→ WHAT TO WORK ON: Retype, word for word, every line of the records below starting at the one that contains "Viewport: 1250px width, 662px" and ending at the one that contains "You are a computer-use agent. Screen"; include both of those lines and nothing more.

Collected data entries:
______
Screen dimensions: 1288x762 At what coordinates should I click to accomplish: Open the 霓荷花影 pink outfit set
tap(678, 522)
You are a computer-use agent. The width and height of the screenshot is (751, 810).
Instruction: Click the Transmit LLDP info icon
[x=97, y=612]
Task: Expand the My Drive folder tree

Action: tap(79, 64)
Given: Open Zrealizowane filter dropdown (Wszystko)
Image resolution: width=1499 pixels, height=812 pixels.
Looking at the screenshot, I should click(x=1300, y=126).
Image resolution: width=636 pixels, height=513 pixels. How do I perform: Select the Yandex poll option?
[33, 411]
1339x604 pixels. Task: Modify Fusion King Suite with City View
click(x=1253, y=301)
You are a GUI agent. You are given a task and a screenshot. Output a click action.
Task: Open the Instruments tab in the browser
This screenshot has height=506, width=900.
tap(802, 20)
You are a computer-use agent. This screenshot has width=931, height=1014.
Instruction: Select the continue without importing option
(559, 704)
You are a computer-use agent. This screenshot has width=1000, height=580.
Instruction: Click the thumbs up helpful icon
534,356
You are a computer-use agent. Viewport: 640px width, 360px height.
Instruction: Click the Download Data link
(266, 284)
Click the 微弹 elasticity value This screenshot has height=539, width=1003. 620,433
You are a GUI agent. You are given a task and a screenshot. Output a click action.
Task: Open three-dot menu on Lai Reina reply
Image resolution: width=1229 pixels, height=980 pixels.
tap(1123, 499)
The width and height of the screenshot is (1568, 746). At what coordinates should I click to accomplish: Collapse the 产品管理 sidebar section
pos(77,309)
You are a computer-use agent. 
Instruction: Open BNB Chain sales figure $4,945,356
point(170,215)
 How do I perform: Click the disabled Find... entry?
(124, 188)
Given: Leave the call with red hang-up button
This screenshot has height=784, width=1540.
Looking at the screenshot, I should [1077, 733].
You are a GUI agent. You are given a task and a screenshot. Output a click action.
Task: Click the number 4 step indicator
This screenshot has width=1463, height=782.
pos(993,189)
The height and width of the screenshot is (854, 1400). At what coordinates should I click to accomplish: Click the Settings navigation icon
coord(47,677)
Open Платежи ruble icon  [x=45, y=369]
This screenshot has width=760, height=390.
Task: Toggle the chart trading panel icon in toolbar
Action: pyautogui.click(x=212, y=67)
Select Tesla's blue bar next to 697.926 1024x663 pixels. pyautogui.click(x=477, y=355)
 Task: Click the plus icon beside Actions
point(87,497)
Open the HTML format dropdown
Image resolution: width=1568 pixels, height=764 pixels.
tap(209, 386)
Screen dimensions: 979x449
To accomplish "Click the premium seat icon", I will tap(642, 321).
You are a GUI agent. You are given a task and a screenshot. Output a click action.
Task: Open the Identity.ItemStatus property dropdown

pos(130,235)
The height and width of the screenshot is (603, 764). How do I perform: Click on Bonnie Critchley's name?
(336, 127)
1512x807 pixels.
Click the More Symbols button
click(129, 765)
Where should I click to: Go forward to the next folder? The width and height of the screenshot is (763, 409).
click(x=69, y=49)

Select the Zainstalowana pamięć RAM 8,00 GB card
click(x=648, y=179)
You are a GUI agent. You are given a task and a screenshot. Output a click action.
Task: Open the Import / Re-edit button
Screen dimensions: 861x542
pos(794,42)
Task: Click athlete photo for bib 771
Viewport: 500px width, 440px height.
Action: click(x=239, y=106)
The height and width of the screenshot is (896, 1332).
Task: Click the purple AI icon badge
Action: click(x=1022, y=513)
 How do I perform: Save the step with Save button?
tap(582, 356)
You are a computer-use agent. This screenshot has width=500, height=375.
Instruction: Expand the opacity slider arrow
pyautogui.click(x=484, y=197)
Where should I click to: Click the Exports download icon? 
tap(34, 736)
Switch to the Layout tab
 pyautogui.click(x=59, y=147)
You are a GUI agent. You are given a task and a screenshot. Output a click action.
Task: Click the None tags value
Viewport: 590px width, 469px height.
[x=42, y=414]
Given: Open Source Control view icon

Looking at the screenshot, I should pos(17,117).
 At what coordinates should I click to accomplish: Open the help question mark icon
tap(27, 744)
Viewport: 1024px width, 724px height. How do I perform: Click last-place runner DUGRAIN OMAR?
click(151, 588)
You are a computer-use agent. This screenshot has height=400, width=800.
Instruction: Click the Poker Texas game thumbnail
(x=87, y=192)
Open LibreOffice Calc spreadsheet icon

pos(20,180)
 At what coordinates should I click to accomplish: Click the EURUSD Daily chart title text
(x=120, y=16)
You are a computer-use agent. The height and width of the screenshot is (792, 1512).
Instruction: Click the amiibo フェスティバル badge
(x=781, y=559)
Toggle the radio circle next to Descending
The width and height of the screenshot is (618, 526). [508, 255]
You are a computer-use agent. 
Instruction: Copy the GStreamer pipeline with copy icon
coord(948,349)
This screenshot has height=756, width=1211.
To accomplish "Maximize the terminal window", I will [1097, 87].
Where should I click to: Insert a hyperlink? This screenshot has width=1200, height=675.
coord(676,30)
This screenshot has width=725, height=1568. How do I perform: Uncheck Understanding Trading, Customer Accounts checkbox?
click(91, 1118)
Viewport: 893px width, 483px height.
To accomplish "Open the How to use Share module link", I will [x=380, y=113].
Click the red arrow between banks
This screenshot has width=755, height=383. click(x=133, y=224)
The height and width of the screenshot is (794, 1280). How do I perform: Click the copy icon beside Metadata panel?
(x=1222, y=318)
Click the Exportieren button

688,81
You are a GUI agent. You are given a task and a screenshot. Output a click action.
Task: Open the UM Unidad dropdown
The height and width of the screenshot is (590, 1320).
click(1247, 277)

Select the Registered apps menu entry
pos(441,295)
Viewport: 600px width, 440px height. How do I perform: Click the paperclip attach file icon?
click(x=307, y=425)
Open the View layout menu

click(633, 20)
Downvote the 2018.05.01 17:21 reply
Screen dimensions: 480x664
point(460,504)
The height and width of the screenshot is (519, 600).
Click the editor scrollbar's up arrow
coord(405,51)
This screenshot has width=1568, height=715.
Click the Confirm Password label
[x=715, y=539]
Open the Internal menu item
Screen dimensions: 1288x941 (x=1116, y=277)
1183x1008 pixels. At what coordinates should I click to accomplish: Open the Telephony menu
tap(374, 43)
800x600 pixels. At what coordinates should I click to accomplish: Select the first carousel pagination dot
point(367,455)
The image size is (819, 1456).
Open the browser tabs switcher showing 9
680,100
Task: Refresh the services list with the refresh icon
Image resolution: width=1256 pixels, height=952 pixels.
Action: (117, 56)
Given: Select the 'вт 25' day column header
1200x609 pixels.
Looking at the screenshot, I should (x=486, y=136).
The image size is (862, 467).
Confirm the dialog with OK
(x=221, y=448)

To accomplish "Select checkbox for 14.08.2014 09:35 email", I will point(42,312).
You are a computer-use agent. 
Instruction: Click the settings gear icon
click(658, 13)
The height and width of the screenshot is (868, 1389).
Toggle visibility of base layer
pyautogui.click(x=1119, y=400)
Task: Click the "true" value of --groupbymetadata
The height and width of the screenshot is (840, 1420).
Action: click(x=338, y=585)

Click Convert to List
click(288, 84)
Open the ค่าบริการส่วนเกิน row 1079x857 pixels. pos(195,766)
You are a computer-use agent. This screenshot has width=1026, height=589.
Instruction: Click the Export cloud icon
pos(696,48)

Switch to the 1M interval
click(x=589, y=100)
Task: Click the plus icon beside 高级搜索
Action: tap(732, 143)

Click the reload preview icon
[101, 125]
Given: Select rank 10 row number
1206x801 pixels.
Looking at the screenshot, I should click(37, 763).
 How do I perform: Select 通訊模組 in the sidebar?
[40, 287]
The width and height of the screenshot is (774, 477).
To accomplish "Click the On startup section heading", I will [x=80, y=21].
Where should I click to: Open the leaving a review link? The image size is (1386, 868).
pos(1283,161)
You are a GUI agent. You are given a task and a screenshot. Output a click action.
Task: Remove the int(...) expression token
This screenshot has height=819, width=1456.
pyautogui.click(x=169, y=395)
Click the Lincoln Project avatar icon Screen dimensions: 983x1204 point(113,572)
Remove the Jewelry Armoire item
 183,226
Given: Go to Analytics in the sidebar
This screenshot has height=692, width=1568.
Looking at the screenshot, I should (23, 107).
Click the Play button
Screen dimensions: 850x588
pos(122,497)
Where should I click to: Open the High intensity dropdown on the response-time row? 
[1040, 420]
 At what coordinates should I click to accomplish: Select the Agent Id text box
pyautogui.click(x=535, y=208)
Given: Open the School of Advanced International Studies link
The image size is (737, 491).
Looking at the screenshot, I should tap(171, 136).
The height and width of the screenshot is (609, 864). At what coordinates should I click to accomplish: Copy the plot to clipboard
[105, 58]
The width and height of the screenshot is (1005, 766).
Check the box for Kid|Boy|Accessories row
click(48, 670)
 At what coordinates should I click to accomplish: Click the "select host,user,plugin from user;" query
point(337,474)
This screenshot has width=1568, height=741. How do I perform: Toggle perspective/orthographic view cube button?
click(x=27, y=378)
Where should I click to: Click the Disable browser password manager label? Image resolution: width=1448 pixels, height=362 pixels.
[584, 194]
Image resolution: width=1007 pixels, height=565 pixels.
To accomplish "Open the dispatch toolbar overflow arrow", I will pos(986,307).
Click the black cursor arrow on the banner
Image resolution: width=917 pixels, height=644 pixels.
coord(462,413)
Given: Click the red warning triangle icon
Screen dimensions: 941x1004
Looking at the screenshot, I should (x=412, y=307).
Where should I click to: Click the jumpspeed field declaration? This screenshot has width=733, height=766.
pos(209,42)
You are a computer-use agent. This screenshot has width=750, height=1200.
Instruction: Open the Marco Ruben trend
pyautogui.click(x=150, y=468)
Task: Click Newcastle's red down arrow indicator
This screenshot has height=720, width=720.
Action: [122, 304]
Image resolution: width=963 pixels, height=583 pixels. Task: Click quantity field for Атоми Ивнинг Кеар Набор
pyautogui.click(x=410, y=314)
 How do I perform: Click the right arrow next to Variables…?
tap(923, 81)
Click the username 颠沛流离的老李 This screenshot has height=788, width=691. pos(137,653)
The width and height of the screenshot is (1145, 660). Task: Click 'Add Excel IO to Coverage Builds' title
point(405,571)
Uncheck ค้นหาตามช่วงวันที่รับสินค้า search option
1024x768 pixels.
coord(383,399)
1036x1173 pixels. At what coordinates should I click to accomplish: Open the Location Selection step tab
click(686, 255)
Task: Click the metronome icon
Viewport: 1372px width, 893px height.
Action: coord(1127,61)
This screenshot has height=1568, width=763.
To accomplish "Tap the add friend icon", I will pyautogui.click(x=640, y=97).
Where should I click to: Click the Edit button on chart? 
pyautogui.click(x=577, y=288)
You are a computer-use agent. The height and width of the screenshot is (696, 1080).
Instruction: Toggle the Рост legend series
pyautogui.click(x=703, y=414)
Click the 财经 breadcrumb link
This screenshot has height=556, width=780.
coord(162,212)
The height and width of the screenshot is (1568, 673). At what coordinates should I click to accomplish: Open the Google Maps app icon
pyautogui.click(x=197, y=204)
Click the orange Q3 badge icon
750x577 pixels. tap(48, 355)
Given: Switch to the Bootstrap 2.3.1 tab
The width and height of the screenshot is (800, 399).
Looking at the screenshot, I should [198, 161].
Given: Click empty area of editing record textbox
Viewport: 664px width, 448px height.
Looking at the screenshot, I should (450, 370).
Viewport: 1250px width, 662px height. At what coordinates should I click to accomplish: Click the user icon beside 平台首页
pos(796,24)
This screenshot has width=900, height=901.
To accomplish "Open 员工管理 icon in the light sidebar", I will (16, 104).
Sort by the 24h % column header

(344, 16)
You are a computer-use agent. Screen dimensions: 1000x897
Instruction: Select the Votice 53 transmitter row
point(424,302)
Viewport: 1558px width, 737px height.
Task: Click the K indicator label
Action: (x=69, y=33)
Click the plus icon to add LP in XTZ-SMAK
______
→ RESPONSE BELOW:
Viewport: 1250px width, 662px height. At what coordinates should I click to accomplish: Click the user icon beside 平台首页
pos(796,24)
This screenshot has width=900, height=901.
To accomplish "Open 员工管理 icon in the light sidebar", I will (16, 104).
Sort by the 24h % column header

(344, 16)
You are a computer-use agent. Screen dimensions: 1000x897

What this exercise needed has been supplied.